(BRIEF) Rewrite the lines starting with the line containing "5-11y legend swatch?" and going on through the line containing "click(710, 425)", swapping "blue" for "green" and leaving everything else unchanged.

(DATA EXCERPTS)

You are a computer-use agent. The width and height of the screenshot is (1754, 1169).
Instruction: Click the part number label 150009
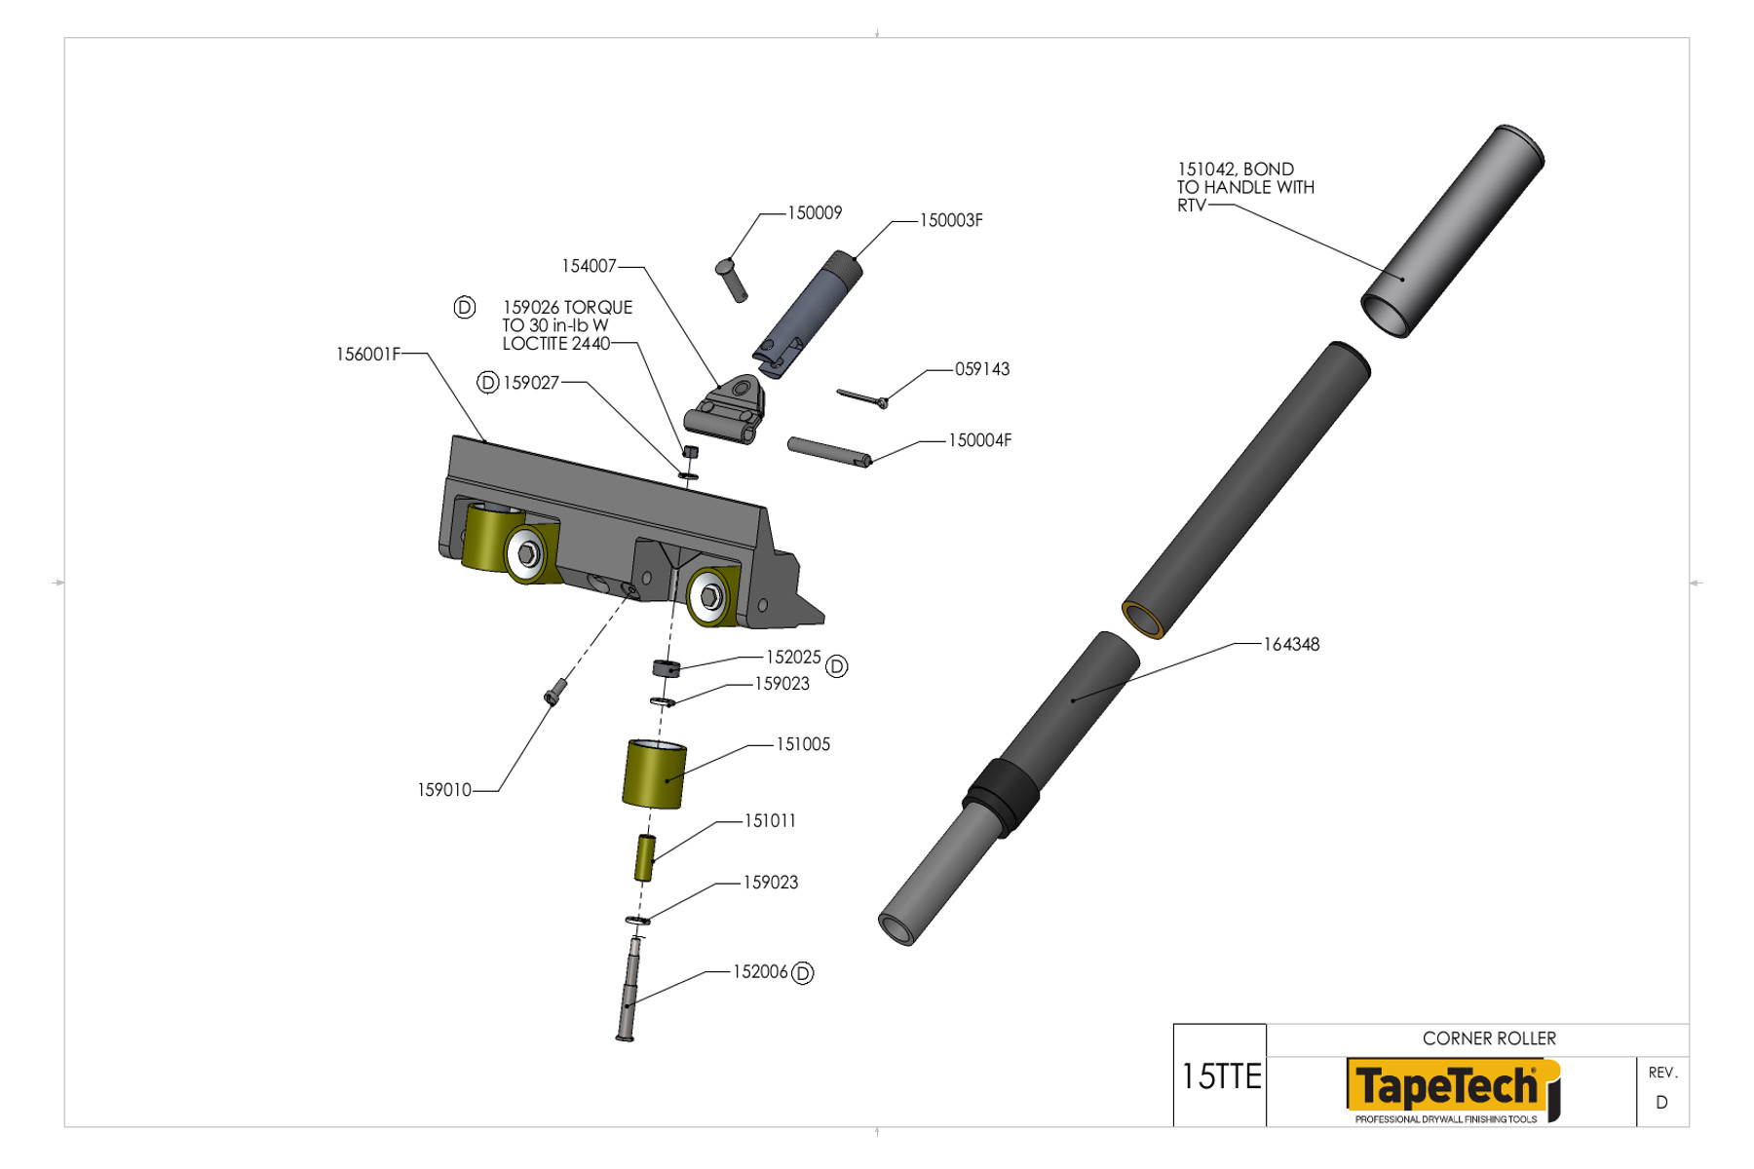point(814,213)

---

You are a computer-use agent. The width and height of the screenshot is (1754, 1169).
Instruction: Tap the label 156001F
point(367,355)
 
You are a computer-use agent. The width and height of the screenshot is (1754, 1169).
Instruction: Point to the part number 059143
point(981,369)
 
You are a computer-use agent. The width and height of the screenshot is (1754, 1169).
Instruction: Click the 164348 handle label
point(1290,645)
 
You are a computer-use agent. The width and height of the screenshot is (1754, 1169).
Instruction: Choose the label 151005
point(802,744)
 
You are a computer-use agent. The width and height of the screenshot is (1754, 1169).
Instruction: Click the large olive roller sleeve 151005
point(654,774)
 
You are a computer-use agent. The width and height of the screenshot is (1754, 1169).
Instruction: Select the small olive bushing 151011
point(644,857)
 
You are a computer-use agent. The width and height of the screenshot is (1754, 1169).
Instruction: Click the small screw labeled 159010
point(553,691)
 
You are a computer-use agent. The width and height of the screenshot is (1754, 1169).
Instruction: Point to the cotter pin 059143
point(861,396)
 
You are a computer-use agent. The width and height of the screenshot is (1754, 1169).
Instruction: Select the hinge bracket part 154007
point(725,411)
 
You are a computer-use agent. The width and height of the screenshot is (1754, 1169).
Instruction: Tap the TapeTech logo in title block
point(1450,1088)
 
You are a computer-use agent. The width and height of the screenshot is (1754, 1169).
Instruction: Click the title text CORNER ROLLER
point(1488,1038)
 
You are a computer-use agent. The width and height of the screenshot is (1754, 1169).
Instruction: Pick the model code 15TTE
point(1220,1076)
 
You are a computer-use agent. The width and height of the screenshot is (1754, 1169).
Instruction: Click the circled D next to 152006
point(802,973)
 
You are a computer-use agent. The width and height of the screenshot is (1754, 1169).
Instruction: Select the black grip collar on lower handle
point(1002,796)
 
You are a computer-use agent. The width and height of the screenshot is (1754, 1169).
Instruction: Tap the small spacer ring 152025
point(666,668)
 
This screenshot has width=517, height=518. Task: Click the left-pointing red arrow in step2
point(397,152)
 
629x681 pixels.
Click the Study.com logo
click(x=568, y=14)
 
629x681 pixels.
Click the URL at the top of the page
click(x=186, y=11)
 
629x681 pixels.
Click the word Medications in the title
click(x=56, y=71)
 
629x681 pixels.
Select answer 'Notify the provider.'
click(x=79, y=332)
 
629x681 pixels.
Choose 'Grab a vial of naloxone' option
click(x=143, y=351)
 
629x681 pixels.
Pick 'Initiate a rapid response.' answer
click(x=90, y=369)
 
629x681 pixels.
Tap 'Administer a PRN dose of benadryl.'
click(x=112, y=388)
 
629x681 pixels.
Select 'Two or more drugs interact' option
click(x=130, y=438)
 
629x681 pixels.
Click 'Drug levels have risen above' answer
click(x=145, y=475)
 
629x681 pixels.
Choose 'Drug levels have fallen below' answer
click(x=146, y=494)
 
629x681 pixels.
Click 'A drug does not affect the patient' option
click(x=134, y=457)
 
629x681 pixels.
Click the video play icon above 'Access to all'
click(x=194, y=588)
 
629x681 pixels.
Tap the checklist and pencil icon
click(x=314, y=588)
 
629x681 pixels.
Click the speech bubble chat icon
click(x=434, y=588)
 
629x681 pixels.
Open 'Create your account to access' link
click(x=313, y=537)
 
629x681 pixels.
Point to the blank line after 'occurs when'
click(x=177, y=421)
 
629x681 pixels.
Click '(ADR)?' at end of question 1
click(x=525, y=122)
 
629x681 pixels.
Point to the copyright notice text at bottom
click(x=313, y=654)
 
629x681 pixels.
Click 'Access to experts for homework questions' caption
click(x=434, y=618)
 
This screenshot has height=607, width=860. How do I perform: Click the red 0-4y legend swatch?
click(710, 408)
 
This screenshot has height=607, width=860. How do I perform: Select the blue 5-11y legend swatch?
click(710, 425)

(THE REPLY)
This screenshot has height=607, width=860. How do I perform: Select the green 5-11y legend swatch?
click(710, 425)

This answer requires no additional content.